Structural View of a Lecture Slide


Analyzing Structural Components

·        The structural components provide the hierarchical "skeleton" or "scaffold" into which the content components are arranged

·        Structural components are often identified by the names attached to pieces of information – think of the outline or table of contents or lists of various kinds

·        Metadata to capture

o       Depth of hierarchy

o       Sub-structures included within a structural container

o       Rules for applying numbers or names to content in the hierarchy


Content Components

·        Content components are the "nouns" in documents or sets of data – things like "topic," "summary," "name," "address," "price"

·        In publications a lot of the content isn't easily identified by "component type" – it may be "just text" that could be playing any of a very large number of roles in the document

·        Sometimes you get no help from the set of style or formatting tags in word processors or in HTML, which are very format or structure oriented and not content oriented at all

·        Need XML so we can invent the vocabulary of tags needed to describe component content in a specific document type


Relationships Among Content Components

Content components can be related to one another

·                 Derivational relationships

·                 Referential relationships


Analyzing Content Components

·                 What attributes about each type of content should we record in our analysis?

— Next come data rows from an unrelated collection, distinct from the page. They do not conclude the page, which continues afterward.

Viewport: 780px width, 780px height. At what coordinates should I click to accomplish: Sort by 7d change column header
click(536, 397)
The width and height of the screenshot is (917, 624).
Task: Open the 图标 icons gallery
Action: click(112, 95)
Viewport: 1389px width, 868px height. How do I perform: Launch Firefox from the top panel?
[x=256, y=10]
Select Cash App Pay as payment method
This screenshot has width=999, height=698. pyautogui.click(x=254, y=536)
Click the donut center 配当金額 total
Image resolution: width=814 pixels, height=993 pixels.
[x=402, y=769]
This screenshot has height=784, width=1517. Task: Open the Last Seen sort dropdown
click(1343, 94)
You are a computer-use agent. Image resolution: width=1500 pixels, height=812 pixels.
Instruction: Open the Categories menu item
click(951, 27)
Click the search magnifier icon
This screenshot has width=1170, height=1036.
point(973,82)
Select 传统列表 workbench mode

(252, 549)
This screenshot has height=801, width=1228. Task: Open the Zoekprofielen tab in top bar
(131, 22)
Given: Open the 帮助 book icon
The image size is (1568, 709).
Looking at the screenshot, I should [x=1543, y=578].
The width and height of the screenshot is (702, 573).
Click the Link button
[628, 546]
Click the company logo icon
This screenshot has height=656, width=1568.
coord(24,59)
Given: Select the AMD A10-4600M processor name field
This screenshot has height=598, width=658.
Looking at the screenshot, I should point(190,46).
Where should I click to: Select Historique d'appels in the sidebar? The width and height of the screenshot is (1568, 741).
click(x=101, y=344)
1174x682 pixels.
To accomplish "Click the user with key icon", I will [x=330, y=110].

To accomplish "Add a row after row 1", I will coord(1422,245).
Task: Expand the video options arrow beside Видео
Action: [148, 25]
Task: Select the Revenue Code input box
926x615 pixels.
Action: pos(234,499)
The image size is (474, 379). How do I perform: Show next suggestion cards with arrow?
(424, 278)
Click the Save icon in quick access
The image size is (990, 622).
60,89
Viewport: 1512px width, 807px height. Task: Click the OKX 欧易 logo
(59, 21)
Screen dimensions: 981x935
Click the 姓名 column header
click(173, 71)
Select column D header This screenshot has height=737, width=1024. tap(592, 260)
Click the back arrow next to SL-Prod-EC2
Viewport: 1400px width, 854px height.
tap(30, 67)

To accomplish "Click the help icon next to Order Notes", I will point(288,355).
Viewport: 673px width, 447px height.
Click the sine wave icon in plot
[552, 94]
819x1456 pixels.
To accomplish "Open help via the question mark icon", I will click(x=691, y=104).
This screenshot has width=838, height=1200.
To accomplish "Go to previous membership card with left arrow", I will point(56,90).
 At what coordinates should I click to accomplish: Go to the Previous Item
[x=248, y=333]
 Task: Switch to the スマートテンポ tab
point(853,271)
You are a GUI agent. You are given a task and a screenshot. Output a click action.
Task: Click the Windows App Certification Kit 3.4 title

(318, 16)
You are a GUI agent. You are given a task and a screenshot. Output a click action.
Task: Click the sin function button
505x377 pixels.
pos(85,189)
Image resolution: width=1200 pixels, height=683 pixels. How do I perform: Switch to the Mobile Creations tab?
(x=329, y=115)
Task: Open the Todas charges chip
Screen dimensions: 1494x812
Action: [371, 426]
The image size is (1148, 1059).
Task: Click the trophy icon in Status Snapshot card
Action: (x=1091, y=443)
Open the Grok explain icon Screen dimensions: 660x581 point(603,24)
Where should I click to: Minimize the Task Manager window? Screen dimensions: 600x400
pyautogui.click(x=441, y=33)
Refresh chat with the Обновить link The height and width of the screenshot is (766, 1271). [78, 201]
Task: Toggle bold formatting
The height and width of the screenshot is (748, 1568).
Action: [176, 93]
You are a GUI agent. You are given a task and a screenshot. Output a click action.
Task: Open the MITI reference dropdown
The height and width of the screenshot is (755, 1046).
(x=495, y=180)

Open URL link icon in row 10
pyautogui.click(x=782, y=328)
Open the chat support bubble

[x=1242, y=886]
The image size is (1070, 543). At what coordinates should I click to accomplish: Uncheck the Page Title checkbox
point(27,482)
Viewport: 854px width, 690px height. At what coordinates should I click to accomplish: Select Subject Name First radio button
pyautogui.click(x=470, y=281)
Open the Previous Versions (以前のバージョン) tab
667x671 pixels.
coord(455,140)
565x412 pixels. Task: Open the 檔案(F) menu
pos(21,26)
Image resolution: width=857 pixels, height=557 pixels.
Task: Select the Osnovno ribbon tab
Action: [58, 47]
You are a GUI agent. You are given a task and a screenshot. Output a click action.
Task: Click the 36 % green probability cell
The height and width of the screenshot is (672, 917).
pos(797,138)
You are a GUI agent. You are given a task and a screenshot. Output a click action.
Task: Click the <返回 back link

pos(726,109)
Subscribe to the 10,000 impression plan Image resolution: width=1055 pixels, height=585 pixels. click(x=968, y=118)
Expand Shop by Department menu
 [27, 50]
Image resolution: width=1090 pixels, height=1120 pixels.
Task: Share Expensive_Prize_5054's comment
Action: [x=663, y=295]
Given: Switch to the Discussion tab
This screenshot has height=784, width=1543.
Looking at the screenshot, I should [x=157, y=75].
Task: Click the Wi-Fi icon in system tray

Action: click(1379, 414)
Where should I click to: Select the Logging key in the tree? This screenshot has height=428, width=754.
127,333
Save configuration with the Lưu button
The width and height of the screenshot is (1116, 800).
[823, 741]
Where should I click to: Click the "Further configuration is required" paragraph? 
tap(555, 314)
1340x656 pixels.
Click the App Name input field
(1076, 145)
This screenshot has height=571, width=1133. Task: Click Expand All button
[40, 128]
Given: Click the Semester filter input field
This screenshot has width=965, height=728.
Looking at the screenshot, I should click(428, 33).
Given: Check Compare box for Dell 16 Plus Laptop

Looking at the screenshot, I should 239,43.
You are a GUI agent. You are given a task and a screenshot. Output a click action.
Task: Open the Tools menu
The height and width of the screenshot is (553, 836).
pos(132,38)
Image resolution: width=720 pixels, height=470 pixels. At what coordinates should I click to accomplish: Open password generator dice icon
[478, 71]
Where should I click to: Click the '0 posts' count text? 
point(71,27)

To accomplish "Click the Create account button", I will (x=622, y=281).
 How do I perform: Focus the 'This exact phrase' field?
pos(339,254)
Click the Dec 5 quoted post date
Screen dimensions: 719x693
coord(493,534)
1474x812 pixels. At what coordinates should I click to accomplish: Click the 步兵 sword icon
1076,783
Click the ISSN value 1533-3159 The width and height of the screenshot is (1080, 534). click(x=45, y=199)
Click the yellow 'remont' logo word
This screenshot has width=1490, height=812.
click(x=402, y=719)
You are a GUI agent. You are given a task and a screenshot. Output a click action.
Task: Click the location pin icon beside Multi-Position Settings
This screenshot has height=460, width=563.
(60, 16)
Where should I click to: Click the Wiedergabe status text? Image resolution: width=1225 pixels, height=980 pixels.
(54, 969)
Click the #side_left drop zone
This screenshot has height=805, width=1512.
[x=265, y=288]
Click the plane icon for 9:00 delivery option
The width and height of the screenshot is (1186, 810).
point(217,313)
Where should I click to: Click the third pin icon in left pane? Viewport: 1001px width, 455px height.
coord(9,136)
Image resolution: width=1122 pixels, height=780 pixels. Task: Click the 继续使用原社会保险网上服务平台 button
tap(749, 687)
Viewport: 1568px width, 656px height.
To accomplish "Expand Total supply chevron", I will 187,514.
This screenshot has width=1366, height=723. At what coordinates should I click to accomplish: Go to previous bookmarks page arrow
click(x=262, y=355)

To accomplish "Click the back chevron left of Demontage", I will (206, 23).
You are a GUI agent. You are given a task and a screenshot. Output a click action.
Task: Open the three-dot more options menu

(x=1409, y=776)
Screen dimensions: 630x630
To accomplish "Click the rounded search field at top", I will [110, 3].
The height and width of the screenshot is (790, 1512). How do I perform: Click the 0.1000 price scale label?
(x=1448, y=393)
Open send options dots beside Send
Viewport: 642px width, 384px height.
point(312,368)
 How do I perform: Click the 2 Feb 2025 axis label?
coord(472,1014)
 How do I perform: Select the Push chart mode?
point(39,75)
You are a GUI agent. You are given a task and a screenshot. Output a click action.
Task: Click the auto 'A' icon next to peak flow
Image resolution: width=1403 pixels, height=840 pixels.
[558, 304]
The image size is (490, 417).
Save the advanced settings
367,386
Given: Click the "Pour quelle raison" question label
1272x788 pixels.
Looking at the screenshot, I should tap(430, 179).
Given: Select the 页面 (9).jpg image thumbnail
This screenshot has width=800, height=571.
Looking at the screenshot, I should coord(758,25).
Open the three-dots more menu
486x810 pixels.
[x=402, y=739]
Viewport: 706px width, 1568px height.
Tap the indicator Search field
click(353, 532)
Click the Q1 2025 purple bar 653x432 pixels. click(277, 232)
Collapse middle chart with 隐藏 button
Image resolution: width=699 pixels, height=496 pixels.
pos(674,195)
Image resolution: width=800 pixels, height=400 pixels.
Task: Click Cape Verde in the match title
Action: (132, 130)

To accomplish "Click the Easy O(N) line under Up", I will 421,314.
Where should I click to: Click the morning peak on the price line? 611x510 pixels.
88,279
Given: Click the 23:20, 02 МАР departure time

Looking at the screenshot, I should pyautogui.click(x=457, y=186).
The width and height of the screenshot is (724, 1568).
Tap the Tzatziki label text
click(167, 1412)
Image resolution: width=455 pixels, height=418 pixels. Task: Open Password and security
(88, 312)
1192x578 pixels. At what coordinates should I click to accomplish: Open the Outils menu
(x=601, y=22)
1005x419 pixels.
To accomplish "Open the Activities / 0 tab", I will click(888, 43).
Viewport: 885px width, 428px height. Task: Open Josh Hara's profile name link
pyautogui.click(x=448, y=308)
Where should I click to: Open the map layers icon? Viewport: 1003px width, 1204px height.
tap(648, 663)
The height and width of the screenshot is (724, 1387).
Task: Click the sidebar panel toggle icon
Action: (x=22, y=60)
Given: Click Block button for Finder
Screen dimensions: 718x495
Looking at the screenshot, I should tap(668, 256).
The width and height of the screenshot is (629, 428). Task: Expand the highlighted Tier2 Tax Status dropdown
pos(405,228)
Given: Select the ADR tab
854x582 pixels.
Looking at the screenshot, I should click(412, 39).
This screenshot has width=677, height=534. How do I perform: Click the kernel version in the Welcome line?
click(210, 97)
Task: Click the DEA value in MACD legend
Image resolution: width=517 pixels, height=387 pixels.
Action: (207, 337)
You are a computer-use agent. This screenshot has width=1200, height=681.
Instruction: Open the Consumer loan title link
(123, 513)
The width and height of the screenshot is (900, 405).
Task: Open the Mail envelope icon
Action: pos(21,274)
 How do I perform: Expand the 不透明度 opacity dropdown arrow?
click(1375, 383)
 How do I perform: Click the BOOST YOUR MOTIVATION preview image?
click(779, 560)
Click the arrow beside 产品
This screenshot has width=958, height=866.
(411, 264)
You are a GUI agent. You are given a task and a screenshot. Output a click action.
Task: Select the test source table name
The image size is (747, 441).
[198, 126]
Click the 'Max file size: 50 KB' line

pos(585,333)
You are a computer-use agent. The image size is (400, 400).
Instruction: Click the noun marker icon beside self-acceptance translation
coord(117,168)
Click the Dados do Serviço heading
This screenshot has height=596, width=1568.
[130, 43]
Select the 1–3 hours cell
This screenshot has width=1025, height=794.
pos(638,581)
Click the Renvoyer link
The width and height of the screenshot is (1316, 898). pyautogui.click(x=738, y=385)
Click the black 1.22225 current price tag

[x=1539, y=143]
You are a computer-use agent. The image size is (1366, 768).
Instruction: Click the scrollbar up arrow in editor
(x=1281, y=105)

·                 Names/synonyms/homonyms (what it is called)

·                 Definition (what it "means")

·                 Roles (what it does)

·                 Cardinality/Optionality (occurrence rules)

·                 Restricted values, code sets, defaults

·                 Data Type (text, numbers, date, video)

·                 Relationships/Associations

·                 Origin (Is this new information, or from some other source? Who maintains it?)

·                 Access (who is allowed to view/change/copy/etc. it)

·                 Context (is this information "general purpose" or "core" or is its use limited to specific contexts?)

·                 Permanence (is it static or dynamic? how often does it change?)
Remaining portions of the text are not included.